**Task description:**
Return every line of the material below that contains the string "height", copying each line in full.

** Start Listed entries **

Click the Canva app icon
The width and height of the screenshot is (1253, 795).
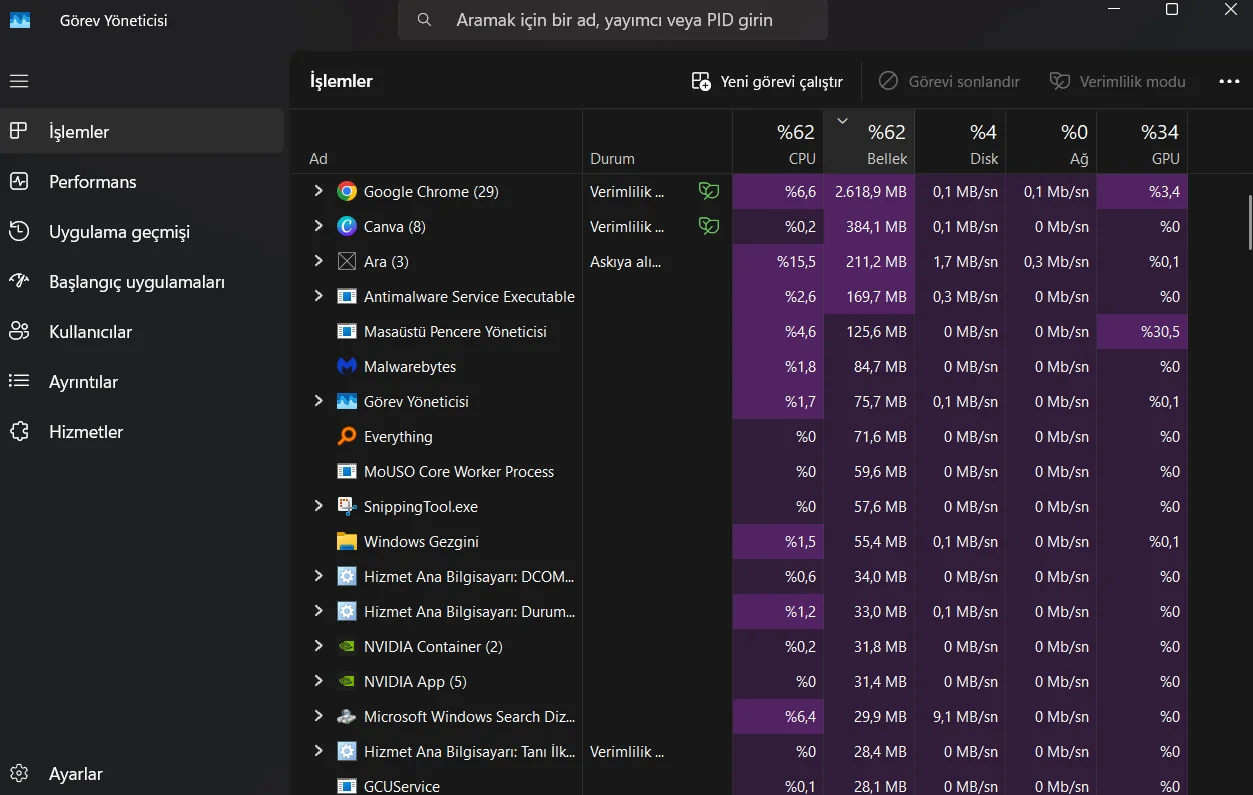click(347, 226)
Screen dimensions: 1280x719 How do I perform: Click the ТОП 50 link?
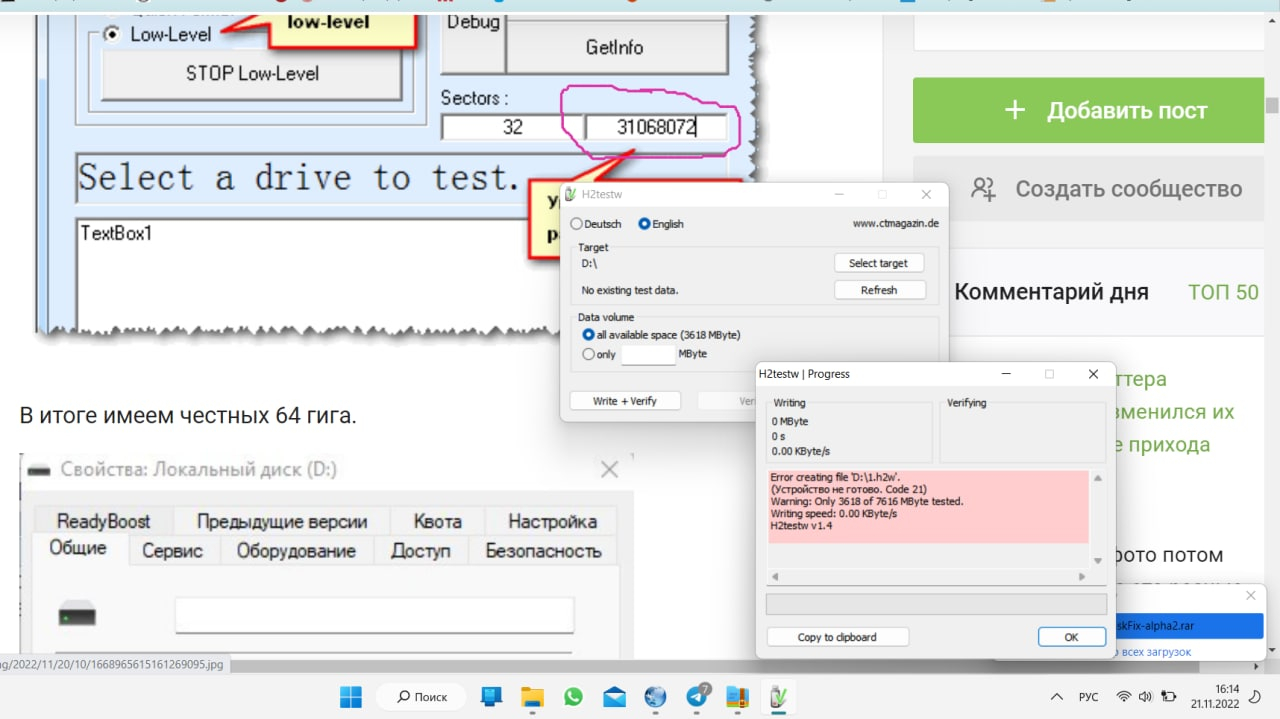1222,292
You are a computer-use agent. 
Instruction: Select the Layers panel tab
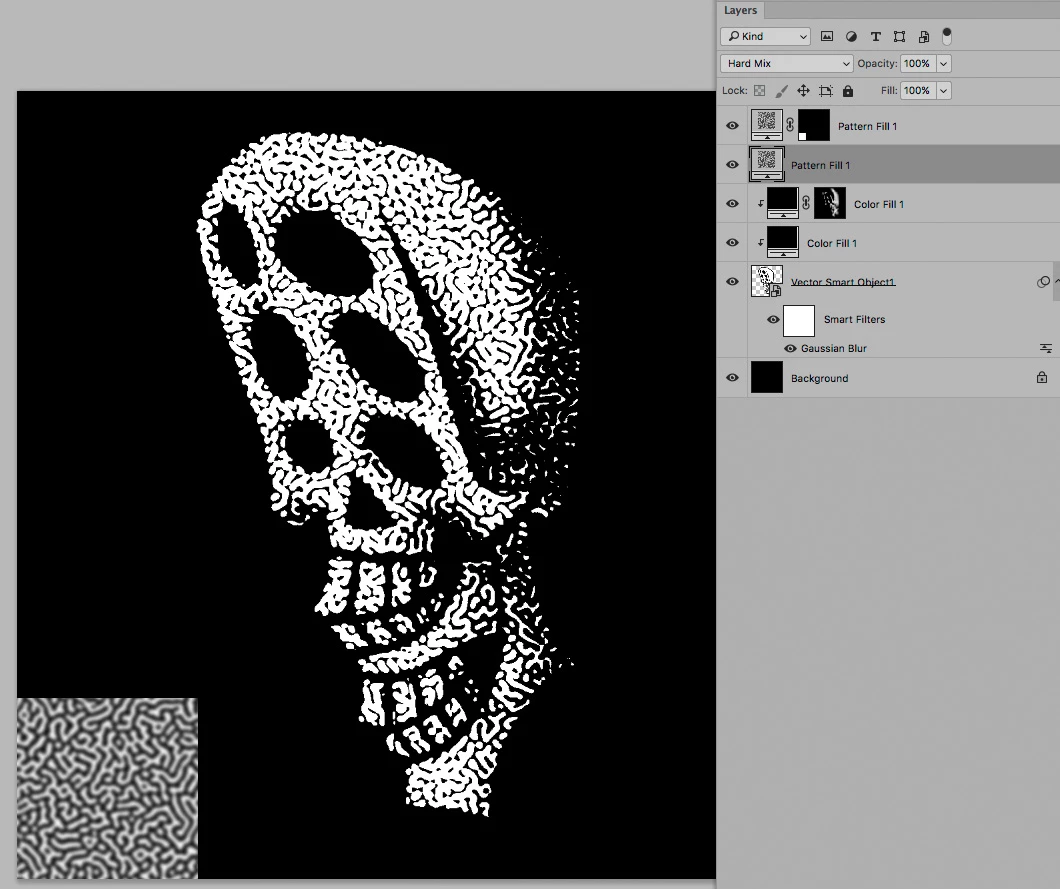click(740, 10)
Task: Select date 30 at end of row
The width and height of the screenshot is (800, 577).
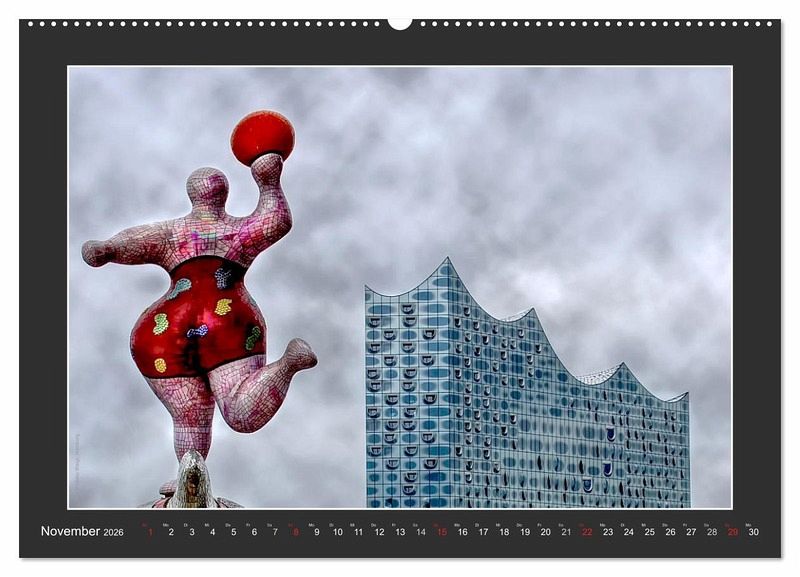Action: tap(753, 532)
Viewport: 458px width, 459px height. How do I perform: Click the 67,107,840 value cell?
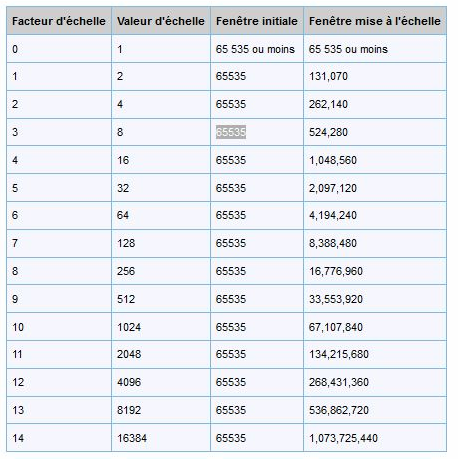coord(375,327)
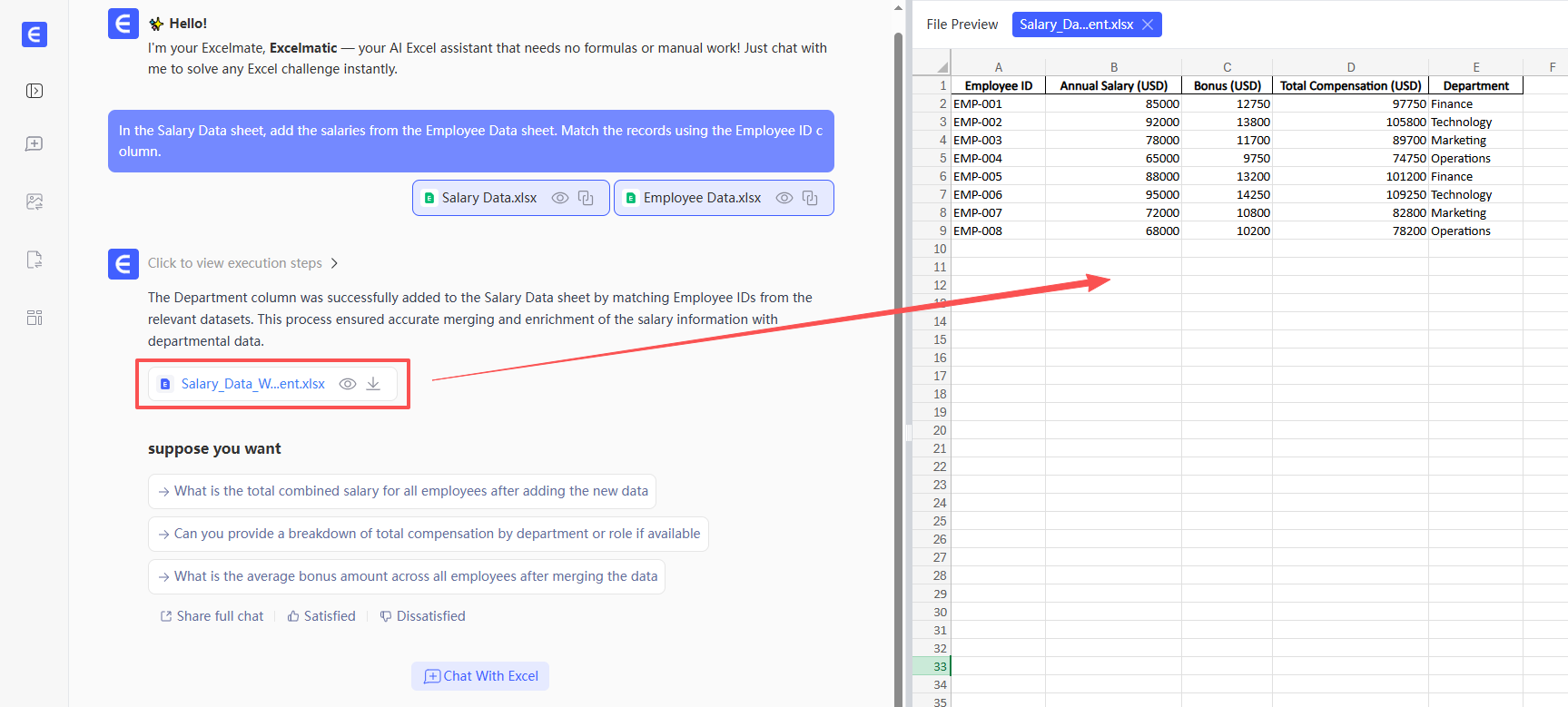
Task: Select the Department header cell in the preview
Action: pos(1475,86)
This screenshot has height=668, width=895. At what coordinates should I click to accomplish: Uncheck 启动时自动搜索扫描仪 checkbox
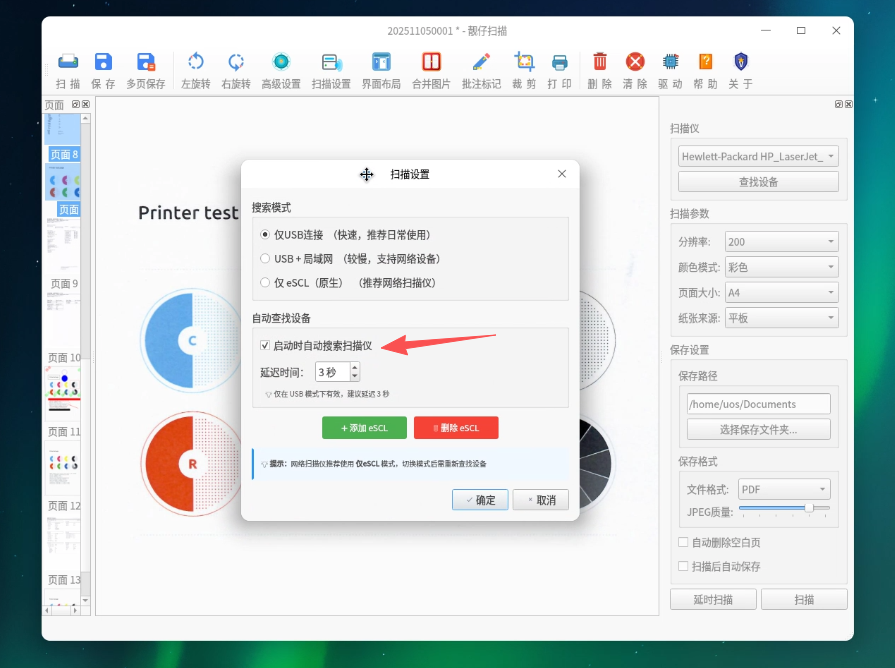(265, 345)
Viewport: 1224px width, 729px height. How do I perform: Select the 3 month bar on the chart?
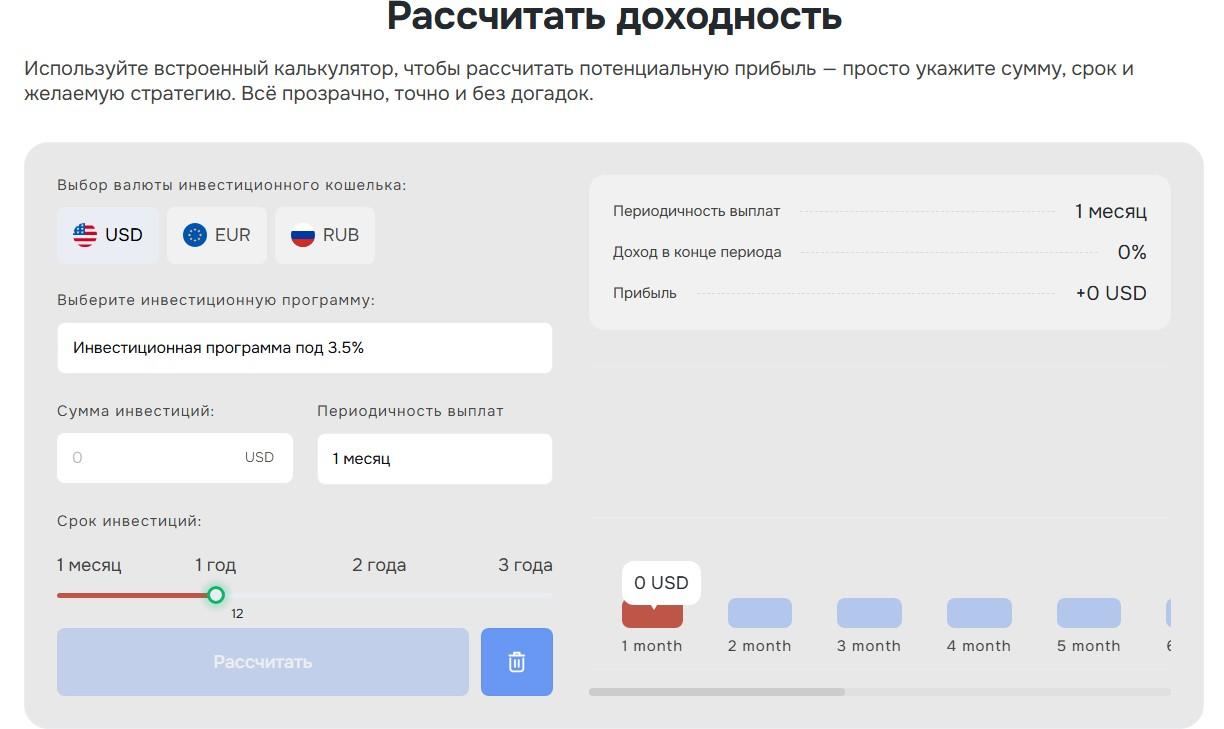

** End Listed entries **

**Reply to the task:**
The width and height of the screenshot is (1253, 795).
The width and height of the screenshot is (800, 577).
Viewport: 458px width, 459px height. How do I perform: Click the 67,107,840 value cell?
This screenshot has height=668, width=895. At what coordinates should I click to accomplish: Uncheck 启动时自动搜索扫描仪 checkbox
Viewport: 1224px width, 729px height. How do I perform: Select the 3 month bar on the chart?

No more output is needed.